I am proud to say I have had a new permanent darkroom for about a year now, a little different than most but one I am very pleased to have. The room is six feet by eight feet and incorporates several ideas that I've seen here on APUG. There's much that I'd like to point out in the layout--apologies in advance for the gushing info dump below.
My enlargers rest on a heavy industrial grade solid maple wood workbench. Behind them the wall has multiple electrical outlets--they're all GFCI protected and are also all on a separate new line I had installed from the main house electrical panel. Above the enlargers is a Panasonic vent fan (these are wonderfully quiet and are well worth the cost!) Hanging underneath the workbench are a set of fiberglass drying screens on hooks. The screens are pulled out and are placed separately on a homemade collapsable PVC pipe frame (seen lying flat against the wall at right) for wet fiber prints. A paper cutter, print washer, RC print dryer, trays and dry mount press on mobile rolling carts (from all my temporary in and out setups) finish off the space.
There wasn't enough room for a wall length sink on the other side of the room (the door would have been partially blocked) so instead I put in a standard stainless steel kitchen sink. Worth pointing out is that I have two faucets in the sink. This allows me to be able to wash film or paper, and have the second for cleaning up or mixing fresh chemistry. Two faucets are a **huge** time saver. Trays go on the countertop as space allows. Liquid and dry chemistry I keep in spill-proof plastic bins under the sink. Graduates and mixing containers are also kept there. A squishy extra thick anti-fatigue foot mat lies in front of the sink cabinet for long printing or film developing sessions.
Next to the sink I have a metal rolling tool chest with multiple drawers for lots of storage of the numerous small bits and pieces needed for printing. It's also useful as a paper drawer to keep unexposed enlarging paper safe and out of the way (in the original packaging) and is also great for keeping precoated papers for cyanotype and van dyke browns sufficiently dark until they're used.
On the right corner on top of the tool chest countertop is my film drying cabinet. It's my own design and I built it myself. The cabinet allows me to dry two rolls of 120 film or multiple sheets of 4x5. The cabinet is made of clear acrylic and uses a high quality air filter and a quiet twelve volt fan to aid in allowing film to dry inside without any worry of dust or damage to wet freshly developed film.

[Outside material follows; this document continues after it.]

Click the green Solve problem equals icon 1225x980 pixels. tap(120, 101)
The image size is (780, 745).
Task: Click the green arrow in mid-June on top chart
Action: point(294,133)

Directly above the sink is a safelight I built, using an extra long row of red LEDs that goes the length of the wall. The LEDs are mounted to the flat side of a little section of baseboard molding turned upside down. The long illuminated length allows for soft and even light to be bounced off the walls and ceiling--so there are no hotspots or pools of light for the entire room. The LEDs are connected to a dimmer (the small box mounted on the wall) made to safely dim LED lights so I can set the brightness as low or bright as needed.
Things I'd do differently and goofiness: the maple wood work top is beautiful and it feels wonderful to the touch, but if so much as a single drop of water lands on the surface it raises the grain of the wood and leaves a rough patch when it dries. The wood must be periodically oiled, and any unabsorbed oil easily transfers to paper or negatives placed on the wood. (What was I thinking?) I should have bought laminate for that side.
There are preexisting windows (really silly for the "dark" part of "darkroom", hmm?) I didn't cover them up nor did I want to. They can't be blacked out well enough for printing during the day, so I can only print at night. However, I can develop film just fine in daylight tanks during the day and the windows do let in lots of nice indirect natural light. It's surprising but having a window to look out makes a twenty minute film processing run go by much more quickly.
One other little bonus: on nice weather days (or nights) I can open the window and the door to the outside. After decades of souping film indoors and endlessly staring at my reflection in bathroom mirrors or gazing at the multitude of settings of the laundry machine for the thousandth time, doing a film run or rocking paper in a tray with those open portals makes for a very different experience.